Nueces County has proposed strict new building limits for its 21 miles of beach–to the dismay of local cities and developers. The proposed rule would restrict most construction to 350 feet behind the beach vegetation line. That’s 150 feet more than the state guideline. The Texas General Land Office is expected to decide in January whether to certify the proposal. If allowed, Nueces County’s rule would be the most restrictive on the Texas coast. County officials say the rule would provide protection for the beach’s dune ridges, which buffer coastal communities from hurricanes. But developers and city leaders in Corpus Christi and Port Aransas oppose the move. They argue the rule amounts to an illegal land grab and would stifle job creation, lower taxable property values and cheat private landowners of income potential.

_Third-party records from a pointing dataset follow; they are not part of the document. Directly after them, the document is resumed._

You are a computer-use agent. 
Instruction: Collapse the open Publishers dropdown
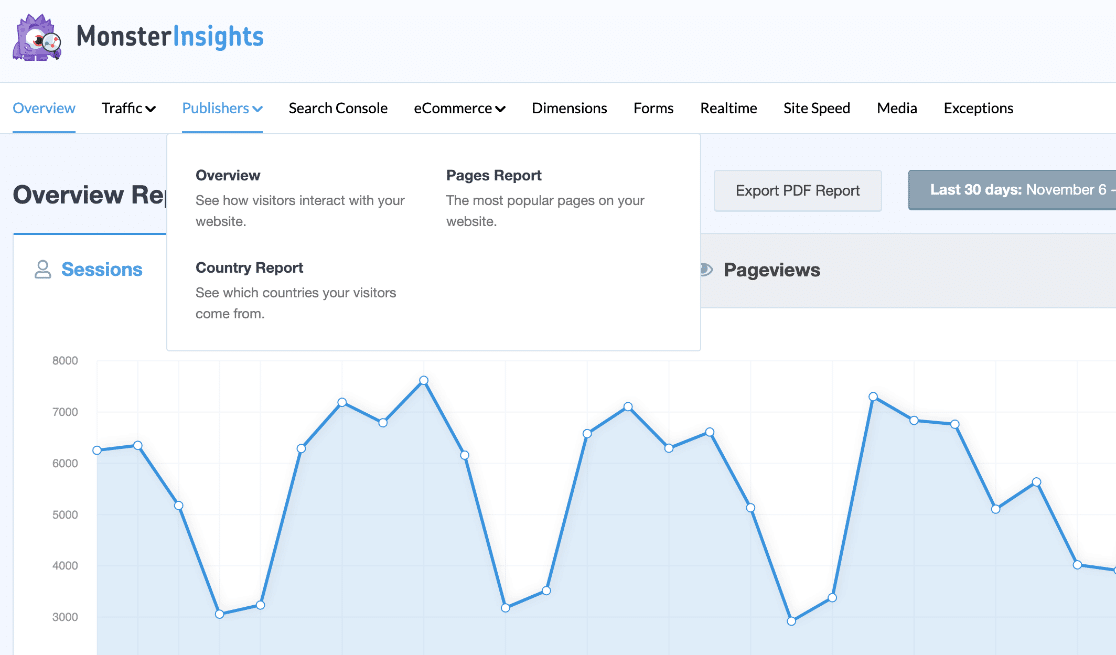coord(221,107)
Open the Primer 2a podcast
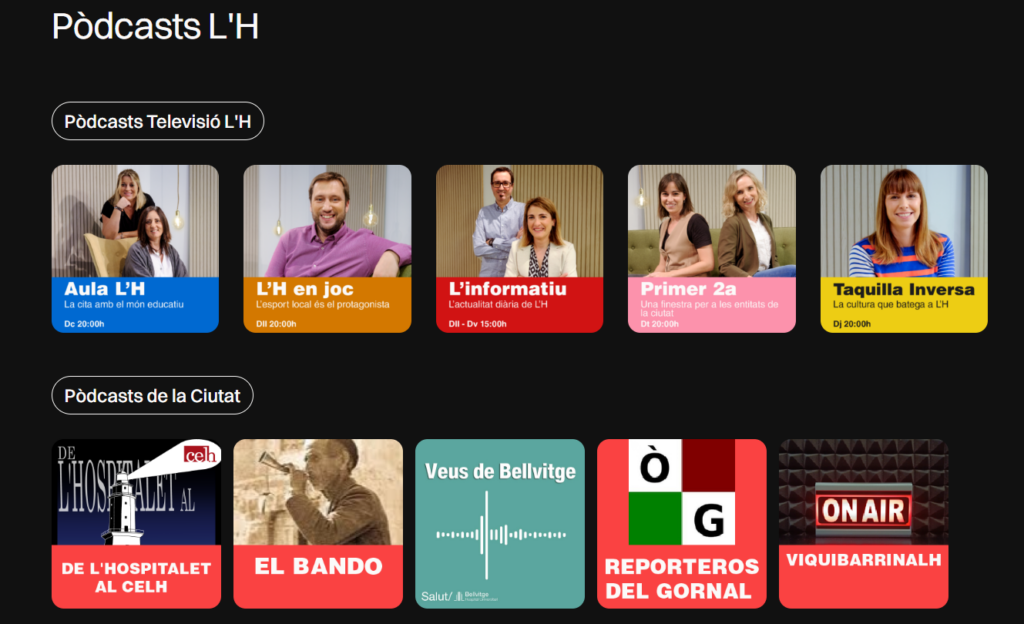 (712, 249)
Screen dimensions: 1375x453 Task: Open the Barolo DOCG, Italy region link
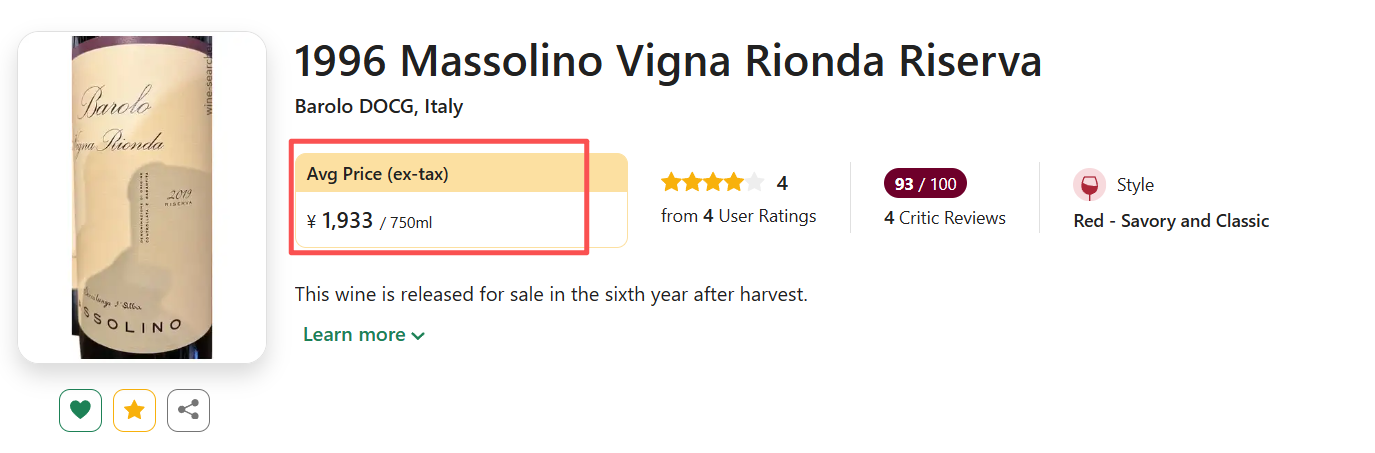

The chairman of the Federal Communications Commission says cable television rates keep going up while prices for other communications services are going down. Kevin Martin blames local governments for blocking competition. And he’s proposing to change that. On Wednesday, the FCC is scheduled to vote on whether to make it easier for competitors to obtain cable franchises. The proposal is backed by Verizon Communications and AT&T, which have poured billions of dollars into rewiring their old telecommunications networks so they can deliver television programming and other services. But local franchising authorities are alarmed, and say action by the agency may wind up hurting consumers.

Union members have been protesting Goodyear Tire & Rubber outside about 150 retail locations in the U.S. and Canada. They’re speaking out against Goodyear’s use of temporary workers during a two-month strike by unionized employees. One union official says tires can’t be made by unskilled workers and such products shouldn’t be sold to the general public. Others are calling on customers to show their support of unionized employees. About 1,500 workers went on strike at 12 North American plants after contract negotiations broke down in October. Goodyear has since hired nonunion and temporary workers to meet production needs. A spokesman for Goodyear says the protests didn’t affect plans to return to negotiations Monday.